Two months later, I applied to a completely different college. My first interview was polite and on topic. My second was equally polite and on topic, but the don had a very odd manner that utterly threw 18 year old me. It turned out he was one of those dons who are appalling at educating or even conversing with other people. His default face - and I don't think he knew he was doing it - was "but how can you be stupid"? I'm convinced I only got in because the phone rang half way through the interview and he got up to answer it, giving me a precious minute of thinking time. I never again met a tutor as rude as the first one and nor a tutor as eccentric as the second one.

FWIW my candidate group all felt underprepared - as we confessed to one another over cups of coffee - we were there two days for two 30 minute interviews so had a lot of downtime.

My wife applied to Cambridge, from a leading girl's private school. The guy that interviewed her at the college of her choice basically told her that he didn't think women made good scientists. She got rejected and put into the pool for other colleges to pull from if the wanted. She got picked up by a women's college and reinterviewed. And three years later got a first, highly prized by colleges because of the way they affect the rankings. Her college sent the first interviewer a note telling him what he'd missed out on.

These were still the days when interviewees were warned about the mythical ways interviewers would confuse and befuddle their interviewees.
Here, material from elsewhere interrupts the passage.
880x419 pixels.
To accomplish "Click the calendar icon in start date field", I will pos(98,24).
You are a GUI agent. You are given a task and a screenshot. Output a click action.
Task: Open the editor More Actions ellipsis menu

What I didn't know then was that those days had basically ended in the late eighties, and the remaining few dons who insisted on being dicks were slowly being put out to pasture through the nineties.

I can understand why lots of people, especially people who didn't get in, have their war stories. If you didn't get in, what positive experience later is there to counterbalance it? But even in the short time I was there it was obvious a sea change was going on in terms of how the colleges dealt with the whole admissions process and the issue of access.
posted by MuffinMan at 7:11 AM on November 22, 2012


My interview was in 1999 so I don't know if I was unlucky - the first, 'general' interviewer seemed a nice enough chap. I do know nobody from our year got a place, and we did apply to a variety of colleges, so who knows.

My friend from the fancy top-of-league-tables London school didn't get a place in an Oxford women's college either, and would have gone had she done so rather than to the university where we met.

An ex of mine claimed his school didn't allow him to apply at all for 'disciplinary reasons'. That seems slightly implausible as all my application involved was filling out an extra form.